The first anti-semitic laws were passed in 1938.

How uncanny the resemblance of all that to the phenomenon we now call Hindutva.

It must be added that similar trends have sought to surface and take hold among the muslims lately, as the Salafi/Wahabi sects have taken to propagating against those strains in sub-continental Islam which have always upheld secular and syncretic community and the role of Sufis, saints and other intercessors between god and man. The attack on the shrine at Ajmer Sharief and Chrar-e-Sharief, to name but two instances, fall into this pattern. As does the Hindu right-wing- like animus of the Islamists to socialist ideas.

Which is not to say that healthy democratic initiatives from within conservative and dogmatic Islamic organizations are not in the offing.
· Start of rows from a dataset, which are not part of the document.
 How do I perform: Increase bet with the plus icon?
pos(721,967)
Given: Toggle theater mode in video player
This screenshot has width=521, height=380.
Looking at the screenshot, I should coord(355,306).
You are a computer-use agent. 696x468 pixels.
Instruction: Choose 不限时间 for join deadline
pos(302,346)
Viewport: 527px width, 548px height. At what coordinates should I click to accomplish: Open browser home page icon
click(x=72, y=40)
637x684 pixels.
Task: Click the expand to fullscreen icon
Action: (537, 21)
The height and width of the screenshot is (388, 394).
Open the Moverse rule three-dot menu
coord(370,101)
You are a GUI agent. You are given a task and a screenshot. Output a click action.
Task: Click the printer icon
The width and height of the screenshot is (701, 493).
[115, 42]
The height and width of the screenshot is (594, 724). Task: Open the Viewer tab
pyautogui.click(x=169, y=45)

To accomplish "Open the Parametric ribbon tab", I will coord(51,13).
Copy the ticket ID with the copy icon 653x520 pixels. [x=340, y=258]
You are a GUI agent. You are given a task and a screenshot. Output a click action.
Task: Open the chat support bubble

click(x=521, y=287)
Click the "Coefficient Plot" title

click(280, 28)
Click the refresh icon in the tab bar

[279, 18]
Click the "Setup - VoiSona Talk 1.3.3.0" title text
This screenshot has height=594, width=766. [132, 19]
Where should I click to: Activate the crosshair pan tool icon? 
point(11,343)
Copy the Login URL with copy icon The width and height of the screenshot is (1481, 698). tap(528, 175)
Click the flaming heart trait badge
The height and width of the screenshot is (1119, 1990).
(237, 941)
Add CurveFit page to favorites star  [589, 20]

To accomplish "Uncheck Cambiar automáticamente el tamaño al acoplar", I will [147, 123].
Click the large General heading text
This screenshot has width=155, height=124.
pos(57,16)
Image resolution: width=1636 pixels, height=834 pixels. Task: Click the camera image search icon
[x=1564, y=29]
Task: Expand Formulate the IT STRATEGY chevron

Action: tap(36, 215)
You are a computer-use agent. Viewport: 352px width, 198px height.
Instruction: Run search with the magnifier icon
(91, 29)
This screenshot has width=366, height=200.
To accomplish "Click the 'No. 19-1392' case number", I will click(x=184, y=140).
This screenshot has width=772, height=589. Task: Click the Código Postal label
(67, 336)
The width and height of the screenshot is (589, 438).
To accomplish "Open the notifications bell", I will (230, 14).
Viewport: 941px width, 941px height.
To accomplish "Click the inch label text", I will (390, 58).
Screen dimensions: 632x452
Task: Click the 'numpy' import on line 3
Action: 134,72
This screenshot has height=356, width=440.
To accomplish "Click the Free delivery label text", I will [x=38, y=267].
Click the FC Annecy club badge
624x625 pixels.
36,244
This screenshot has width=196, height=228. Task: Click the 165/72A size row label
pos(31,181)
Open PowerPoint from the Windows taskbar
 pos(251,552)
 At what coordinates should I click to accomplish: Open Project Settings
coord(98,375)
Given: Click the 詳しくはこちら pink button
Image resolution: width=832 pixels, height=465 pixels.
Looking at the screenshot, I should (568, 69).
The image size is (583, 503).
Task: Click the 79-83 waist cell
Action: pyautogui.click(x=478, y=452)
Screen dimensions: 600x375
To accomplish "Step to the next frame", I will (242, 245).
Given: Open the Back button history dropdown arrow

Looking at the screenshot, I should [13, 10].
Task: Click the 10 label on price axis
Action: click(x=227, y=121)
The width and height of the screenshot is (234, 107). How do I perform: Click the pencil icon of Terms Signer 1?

The fatwa recently issued on these matters by no less than the Darul Uloom of Deoband is a major positive event—one that deserves to be followed up more generally, if a further assimilation of the muslim polity into democratic and progressive India is to happen more rapidly. Even as the communalist opposition of the Hindu right-wing to state-driven programmes aimed at aiding the muslim community in a far-reaching way in education and employment must be defeated at all cost.

V

To return to where we began: as the electoral prospects of the right-wing recede further (the frustration of the RSS in Kannur in Kerala has after all had everything to do with their inability to succeed at the hustings there), more fascist mayhem and disruption of constitutional and democratic life and governance ought to be anticipated.

Given that context, the Congress will need to rethink the axes of its equation with the BJP and the Left. On one side is a class base and class interest that makes it see in the BJP something of a kin. On the other, the Congress will want to evaluate without blinkers the role of the Left in preserving the nation-state itself --somewhat in the tradition which its own past has bequeathed to India.

Immediately of course, till so long as it runs the government, the Indian police and other state-apparatus will deserve to be given some very unambiguous directions as to how to deal with fascist and vigilante violence on the bedrock institutions of democracy, among which must also be counted secularism and the freedom of expression. Indeed heartening that the honorable supreme court has only the other day pronounced at unusual length on the alarming negative trends in these areas, and advised that such attacks on freedom must be put down with “an iron hand.” The Congress must know that its credibility has been the most damaged precisely in that area.